For my sound checks I used a Fender Blues Junior and a lovely ’65 Twin reissue. I also played the Baja through Bias and my new love, Tonestack.

So it’s a Tele, I had to whack it through the Twin. For many years I was biased against the Tele because of unhappy experiences with a 1978 and a 1981. Both expensive guitars that simply sounded horrible. Painfully shrill clean, muddy when distorted. I though all Teles were meant to sound like this.

This Baja is simply on a higher plane. Through the Twin the bridge pickup simply explodes in sparklyness. It is the sonic equivalent to a lemon sorbet, sweet, bright and refreshing. Chord work is wonderfully full with all the notes just blending together so well.

Solo work? I’ve spent a lot of time recently doing very, very bad Scotty Anderson impersonations (check him out on youtube, sensational country player) and the tone this guitar pushes out is stunning. Definition is full and bright but everything seems coated in a rich, subtle creamy tone that makes it very hard to stop playing (I’m still playing as I type). Wound up on the Blues Junior, the tone gets a bit darker (that rosewood board?) and there is clarity and definition that never descends to the dreaded icepick through the forehead effect.

Even with distortion wound up on Bias there is always a richness and clarity to the sound – it really is almost impossible to get a bad tone out of this.

Position 2 gives you bridge and neck in parallel and a creamy, juicy tone that of course is perfect for funk but has a touch-sensitive character that really opens up as you dig into the strings – it’s a great solo tone as well.

Position 3 is a brilliant neck tone – it’s like the juiciest Strat neck tone with a more pronounced middly bite.

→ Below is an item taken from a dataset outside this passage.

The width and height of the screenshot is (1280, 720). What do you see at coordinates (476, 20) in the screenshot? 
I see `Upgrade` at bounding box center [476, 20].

Of course it will do the Hendrix/SRV thing but there is a great jazz tone and push the distortion and you have a lovely flutey tone that is great for anything from 80’s poodle rock to a bit of fusion jazz.

Position 4 is the biggie – both pickups in series and this means it turns the, into the biggest, warmest, juiciest, fur-lined, ocean going humbucker of all time. Of course it sounds great clean but through a vintage-type overdriven amp (Tonestack’s Anglia model is a very happy choice here) it is simply wild. A gorgeus, warm, living tone that responds so well to your technique. It is also as good a 1969 Jimmy Page tone as I’ve heard. It will shred very happily but it is in that space with the dirt turned down that it truly sounds its best.

And there is more – engaging the S-1 switch hollows out the tone on all the settings. To my ears, the effect seems much more subtle than on the old Baja and in consequence much more musical and usable. The S-1 tones on the 50’s Baja were so different and so hollowed out that I could only  think of them as useful for some funk playing. On the 60’s Baja, the changes are much more modest but much more useful. The S-1 tones are meant to be the core of this guitars tone, but now they really add to the palette.

So for you £665 you get a well made Telecaster that will survive anything short of a direct missile attack and bring you happiness and joy for the next 65 years. You also get one of the best sounding guitars I’ve played in years. If I’m pushed, I prefer the snappier attack and beefier neck of the original Baja (and I am a sucker for the butterscotch and black pickguard combination) But the slightly darker and sweeter tone of the 60s Baja is a thing of rare beauty and provides a perfect contrast. Hell, get both for about the same as a US Standard and you’ll have some of the greatest Tele tones Fender has ever made. £665? It is a bargain.